In the days before ski-doos and cars

6th June 2008 at 01:00
Moose-hide boots, caribou stew and frozen eyelashes - they're all part of the job for National Museums of Scotland curator Chantal Knowles
Moose-hide boots, caribou stew and frozen eyelashes - they're all part of the job for National Museums of Scotland curator Chantal Knowles.

Chantal admits, however, that the six-year long project which involved four trips to Subarctic Canada and ended with an exhibition in Edinburgh (Extremes: Life in Subarctic Canada, TESS May 30), has been the most unusual of her career to date.

Focused on the NMS's rare collection of 19th-century aboriginal artefacts from the Northwest Territories of Canada, it saw Chantal flying off in March last year for her fourth and final trip - this time to undertake outreach sessions with school pupils in Tlicho communities.

The present-day Tlicho, who number around 3,500 and live in four remote settlements, are descendants of the 19th-century Tlicho whose handmade goods (clothing, utensils and hunting gear) were bought by employees of the Hudson Bay Company on the instruction of the first director of the NMS.

During the course of the recent six-year project, the Tlicho achieved self-governing status and their involvement - aimed at sharing and enriching the collection - took on even more significance.

"During my previous trips to Canada, I spoke with Tlicho elders about the outreach programme and, along with Wendy Stephenson from the Prince of Wales Northern Heritage Centre in Yellowknife, we decided on a Winter Travel theme," says Chantal.

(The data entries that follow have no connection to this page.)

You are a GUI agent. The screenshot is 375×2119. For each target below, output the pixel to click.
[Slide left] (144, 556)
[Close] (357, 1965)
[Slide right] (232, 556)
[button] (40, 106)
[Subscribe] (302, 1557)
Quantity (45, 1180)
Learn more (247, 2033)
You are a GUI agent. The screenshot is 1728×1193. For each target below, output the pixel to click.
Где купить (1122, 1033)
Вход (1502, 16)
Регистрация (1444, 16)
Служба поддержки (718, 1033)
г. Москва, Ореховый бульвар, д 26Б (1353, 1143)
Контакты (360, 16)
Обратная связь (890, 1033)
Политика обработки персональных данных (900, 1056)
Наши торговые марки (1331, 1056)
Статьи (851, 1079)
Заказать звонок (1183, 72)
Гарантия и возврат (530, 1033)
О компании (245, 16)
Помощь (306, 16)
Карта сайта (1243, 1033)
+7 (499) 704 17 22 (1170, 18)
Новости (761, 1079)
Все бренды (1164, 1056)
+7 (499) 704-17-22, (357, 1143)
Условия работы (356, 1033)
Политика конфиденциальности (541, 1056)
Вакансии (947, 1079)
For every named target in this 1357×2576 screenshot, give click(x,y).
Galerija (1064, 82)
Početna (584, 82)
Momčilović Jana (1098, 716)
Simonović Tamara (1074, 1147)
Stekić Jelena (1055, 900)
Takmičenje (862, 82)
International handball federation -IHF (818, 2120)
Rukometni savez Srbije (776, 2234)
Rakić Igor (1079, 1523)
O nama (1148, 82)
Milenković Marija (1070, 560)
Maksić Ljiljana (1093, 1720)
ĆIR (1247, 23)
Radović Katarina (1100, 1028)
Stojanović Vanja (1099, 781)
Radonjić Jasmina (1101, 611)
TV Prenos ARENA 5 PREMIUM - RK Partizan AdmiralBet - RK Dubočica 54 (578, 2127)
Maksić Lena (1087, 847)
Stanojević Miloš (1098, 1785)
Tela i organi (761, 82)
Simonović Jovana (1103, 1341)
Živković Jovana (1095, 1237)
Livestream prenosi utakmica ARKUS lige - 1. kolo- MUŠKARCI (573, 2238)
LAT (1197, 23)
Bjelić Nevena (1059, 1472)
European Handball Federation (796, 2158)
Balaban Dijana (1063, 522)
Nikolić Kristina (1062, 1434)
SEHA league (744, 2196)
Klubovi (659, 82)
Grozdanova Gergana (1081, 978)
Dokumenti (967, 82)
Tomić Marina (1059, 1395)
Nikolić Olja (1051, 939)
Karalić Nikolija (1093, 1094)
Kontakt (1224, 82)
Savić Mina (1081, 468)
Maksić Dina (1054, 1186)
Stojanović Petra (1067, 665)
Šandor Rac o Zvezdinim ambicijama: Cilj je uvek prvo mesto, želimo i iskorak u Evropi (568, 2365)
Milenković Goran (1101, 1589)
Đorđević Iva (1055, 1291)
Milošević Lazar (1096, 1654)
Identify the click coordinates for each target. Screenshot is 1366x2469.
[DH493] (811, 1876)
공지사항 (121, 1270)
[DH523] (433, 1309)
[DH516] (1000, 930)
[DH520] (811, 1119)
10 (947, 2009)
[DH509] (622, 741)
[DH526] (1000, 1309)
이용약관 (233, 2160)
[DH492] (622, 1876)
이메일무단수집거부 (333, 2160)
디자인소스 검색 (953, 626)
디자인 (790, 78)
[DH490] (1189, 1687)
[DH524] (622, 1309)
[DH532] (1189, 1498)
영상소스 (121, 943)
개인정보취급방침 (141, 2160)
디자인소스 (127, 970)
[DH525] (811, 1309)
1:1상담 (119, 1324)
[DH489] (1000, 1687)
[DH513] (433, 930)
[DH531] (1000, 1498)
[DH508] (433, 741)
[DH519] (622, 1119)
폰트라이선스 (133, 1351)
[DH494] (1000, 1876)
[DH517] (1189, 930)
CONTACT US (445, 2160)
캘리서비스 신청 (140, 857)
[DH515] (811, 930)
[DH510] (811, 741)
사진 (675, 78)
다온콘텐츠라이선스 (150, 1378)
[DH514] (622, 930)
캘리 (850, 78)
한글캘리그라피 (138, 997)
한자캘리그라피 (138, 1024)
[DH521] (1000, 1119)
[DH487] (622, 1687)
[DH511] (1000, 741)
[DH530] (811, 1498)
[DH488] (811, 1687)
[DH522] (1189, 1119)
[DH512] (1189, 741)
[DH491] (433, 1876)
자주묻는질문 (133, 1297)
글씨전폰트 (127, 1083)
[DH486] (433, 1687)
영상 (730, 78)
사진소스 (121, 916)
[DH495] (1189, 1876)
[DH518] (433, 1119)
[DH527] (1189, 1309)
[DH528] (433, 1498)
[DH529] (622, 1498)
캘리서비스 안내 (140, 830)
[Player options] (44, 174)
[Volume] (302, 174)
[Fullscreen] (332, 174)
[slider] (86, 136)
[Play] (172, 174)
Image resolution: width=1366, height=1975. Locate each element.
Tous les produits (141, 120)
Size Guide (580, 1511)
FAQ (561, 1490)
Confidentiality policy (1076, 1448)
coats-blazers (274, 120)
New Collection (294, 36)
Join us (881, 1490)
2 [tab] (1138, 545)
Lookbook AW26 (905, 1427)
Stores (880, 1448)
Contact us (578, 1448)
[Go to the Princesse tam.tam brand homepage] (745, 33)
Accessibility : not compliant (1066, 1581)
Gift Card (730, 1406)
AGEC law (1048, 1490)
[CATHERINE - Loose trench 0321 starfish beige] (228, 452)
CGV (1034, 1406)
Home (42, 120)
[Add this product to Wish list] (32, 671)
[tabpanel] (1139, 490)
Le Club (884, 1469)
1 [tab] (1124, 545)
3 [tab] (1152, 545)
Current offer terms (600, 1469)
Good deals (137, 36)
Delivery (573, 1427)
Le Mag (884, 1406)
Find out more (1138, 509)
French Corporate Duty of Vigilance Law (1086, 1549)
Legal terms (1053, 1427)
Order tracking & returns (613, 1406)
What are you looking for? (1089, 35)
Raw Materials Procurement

Yellowknife is the capital of the Northwest Territories, and a smaller version of the show currently running in Edinburgh was mounted there last year. But the least remote Tlicho community is still more than two hours away from Yellowknife by car, so the outreach programme gave everyone access to the collection.

"The outreach trip took place at the coldest time of the year," continues Chantal. "I brought ski wear, but it wasn't substantial enough to protect me from the - 50 degree centigrade temperatures and I had to borrow clothes, including moose-hide boots to prevent frostbite. It was so cold at one point that my eyelashes froze."

The extreme weather meant that Chantal, accompanied by Wendy, could only visit three of the four communities, travelling to two of them by a plane fitted with skis which landed on frozen lakes.

The outreach team stayed in community guest houses where meals included traditional caribou stew. Museum conservation regulations meant Chantal was only able to bring three of the less fragile items from the Tlicho collection - a dog harness, sled lines and moccasins - contained in a special metal case that she had to keep with her at all times, for security reasons.

"Each of the four communities has a primary school and there is one high school. We held sessions in three primary schools and the high school, seeing a total of 300 pupils," says Chantal.

"Although English is the language at school, the Tlicho language is also on the curriculum, as is the tradition of learning from elders. Two elders and a translator were involved in each session, and as the pupils handled the museum artefacts - wearing special gloves - the elders joined in with stories about winter travel in the days before ski-doos, cars and airplanes. They also showed the children how to braid mitten strings and use the reproduction snowshoes that had been made for the sessions."

The pupils were proud to learn that traditional Tlicho craftwork had been preserved in a Scottish museum and was being appreciated by people from all over the world.

"Winter Travel Edukits" were produced in Yellowknife afterwards and have been presented to all the schools.